Stored items:

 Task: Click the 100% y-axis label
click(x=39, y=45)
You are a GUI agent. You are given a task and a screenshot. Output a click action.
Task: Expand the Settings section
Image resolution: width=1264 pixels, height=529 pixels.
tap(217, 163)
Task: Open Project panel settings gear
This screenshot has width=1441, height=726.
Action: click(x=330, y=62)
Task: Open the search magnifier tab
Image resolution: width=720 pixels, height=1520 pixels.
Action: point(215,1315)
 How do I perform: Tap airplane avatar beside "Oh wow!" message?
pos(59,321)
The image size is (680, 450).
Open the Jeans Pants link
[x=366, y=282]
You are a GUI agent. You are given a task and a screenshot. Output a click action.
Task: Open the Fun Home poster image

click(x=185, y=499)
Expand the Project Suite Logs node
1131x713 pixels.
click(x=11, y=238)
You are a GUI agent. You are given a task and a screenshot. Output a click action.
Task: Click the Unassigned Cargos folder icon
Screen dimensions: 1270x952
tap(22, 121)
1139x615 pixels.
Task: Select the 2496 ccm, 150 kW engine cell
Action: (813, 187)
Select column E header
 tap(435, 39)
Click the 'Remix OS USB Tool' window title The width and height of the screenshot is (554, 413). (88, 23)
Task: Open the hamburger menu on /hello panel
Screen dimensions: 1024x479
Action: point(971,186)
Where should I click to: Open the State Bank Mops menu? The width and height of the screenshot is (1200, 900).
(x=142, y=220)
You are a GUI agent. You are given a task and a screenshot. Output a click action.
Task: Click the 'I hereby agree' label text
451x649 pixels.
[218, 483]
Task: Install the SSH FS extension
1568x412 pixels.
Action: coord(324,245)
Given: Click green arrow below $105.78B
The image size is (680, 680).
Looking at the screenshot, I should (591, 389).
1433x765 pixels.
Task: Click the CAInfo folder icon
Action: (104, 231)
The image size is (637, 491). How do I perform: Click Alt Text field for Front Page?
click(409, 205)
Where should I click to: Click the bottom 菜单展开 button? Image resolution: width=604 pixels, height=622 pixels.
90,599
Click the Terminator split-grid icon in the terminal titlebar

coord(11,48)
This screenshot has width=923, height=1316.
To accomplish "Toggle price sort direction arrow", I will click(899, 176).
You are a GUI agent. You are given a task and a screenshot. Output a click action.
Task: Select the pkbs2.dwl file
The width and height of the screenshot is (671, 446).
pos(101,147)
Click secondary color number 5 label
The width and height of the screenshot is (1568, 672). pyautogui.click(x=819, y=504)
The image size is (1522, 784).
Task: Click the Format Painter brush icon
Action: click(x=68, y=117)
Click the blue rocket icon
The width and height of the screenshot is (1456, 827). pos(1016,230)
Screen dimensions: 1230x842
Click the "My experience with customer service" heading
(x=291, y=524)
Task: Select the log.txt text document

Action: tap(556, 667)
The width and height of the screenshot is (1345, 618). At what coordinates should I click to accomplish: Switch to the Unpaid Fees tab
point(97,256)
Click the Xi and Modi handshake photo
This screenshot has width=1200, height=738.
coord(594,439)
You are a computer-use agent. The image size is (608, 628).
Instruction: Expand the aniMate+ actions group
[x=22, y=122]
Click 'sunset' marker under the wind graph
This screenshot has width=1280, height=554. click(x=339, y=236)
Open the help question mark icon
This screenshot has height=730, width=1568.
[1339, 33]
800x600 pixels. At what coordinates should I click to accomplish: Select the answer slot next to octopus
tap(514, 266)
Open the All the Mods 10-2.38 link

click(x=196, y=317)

▶ **Problem requirements**
Give back every line of the data exactly.

▶ **Solution**
 Task: Click the 100% y-axis label
click(x=39, y=45)
You are a GUI agent. You are given a task and a screenshot. Output a click action.
Task: Expand the Settings section
Image resolution: width=1264 pixels, height=529 pixels.
tap(217, 163)
Task: Open Project panel settings gear
This screenshot has width=1441, height=726.
Action: click(x=330, y=62)
Task: Open the search magnifier tab
Image resolution: width=720 pixels, height=1520 pixels.
Action: point(215,1315)
 How do I perform: Tap airplane avatar beside "Oh wow!" message?
pos(59,321)
The image size is (680, 450).
Open the Jeans Pants link
[x=366, y=282]
You are a GUI agent. You are given a task and a screenshot. Output a click action.
Task: Open the Fun Home poster image

click(x=185, y=499)
Expand the Project Suite Logs node
1131x713 pixels.
click(x=11, y=238)
You are a GUI agent. You are given a task and a screenshot. Output a click action.
Task: Click the Unassigned Cargos folder icon
Screen dimensions: 1270x952
tap(22, 121)
1139x615 pixels.
Task: Select the 2496 ccm, 150 kW engine cell
Action: (813, 187)
Select column E header
 tap(435, 39)
Click the 'Remix OS USB Tool' window title The width and height of the screenshot is (554, 413). (88, 23)
Task: Open the hamburger menu on /hello panel
Screen dimensions: 1024x479
Action: point(971,186)
Where should I click to: Open the State Bank Mops menu? The width and height of the screenshot is (1200, 900).
(x=142, y=220)
You are a GUI agent. You are given a task and a screenshot. Output a click action.
Task: Click the 'I hereby agree' label text
451x649 pixels.
[218, 483]
Task: Install the SSH FS extension
1568x412 pixels.
Action: coord(324,245)
Given: Click green arrow below $105.78B
The image size is (680, 680).
Looking at the screenshot, I should (591, 389).
1433x765 pixels.
Task: Click the CAInfo folder icon
Action: (104, 231)
The image size is (637, 491). How do I perform: Click Alt Text field for Front Page?
click(409, 205)
Where should I click to: Click the bottom 菜单展开 button? Image resolution: width=604 pixels, height=622 pixels.
90,599
Click the Terminator split-grid icon in the terminal titlebar

coord(11,48)
This screenshot has width=923, height=1316.
To accomplish "Toggle price sort direction arrow", I will click(899, 176).
You are a GUI agent. You are given a task and a screenshot. Output a click action.
Task: Select the pkbs2.dwl file
The width and height of the screenshot is (671, 446).
pos(101,147)
Click secondary color number 5 label
The width and height of the screenshot is (1568, 672). pyautogui.click(x=819, y=504)
The image size is (1522, 784).
Task: Click the Format Painter brush icon
Action: click(x=68, y=117)
Click the blue rocket icon
The width and height of the screenshot is (1456, 827). pos(1016,230)
Screen dimensions: 1230x842
Click the "My experience with customer service" heading
(x=291, y=524)
Task: Select the log.txt text document

Action: tap(556, 667)
The width and height of the screenshot is (1345, 618). At what coordinates should I click to accomplish: Switch to the Unpaid Fees tab
point(97,256)
Click the Xi and Modi handshake photo
This screenshot has width=1200, height=738.
coord(594,439)
You are a computer-use agent. The image size is (608, 628).
Instruction: Expand the aniMate+ actions group
[x=22, y=122]
Click 'sunset' marker under the wind graph
This screenshot has width=1280, height=554. click(x=339, y=236)
Open the help question mark icon
This screenshot has height=730, width=1568.
[1339, 33]
800x600 pixels. At what coordinates should I click to accomplish: Select the answer slot next to octopus
tap(514, 266)
Open the All the Mods 10-2.38 link

click(x=196, y=317)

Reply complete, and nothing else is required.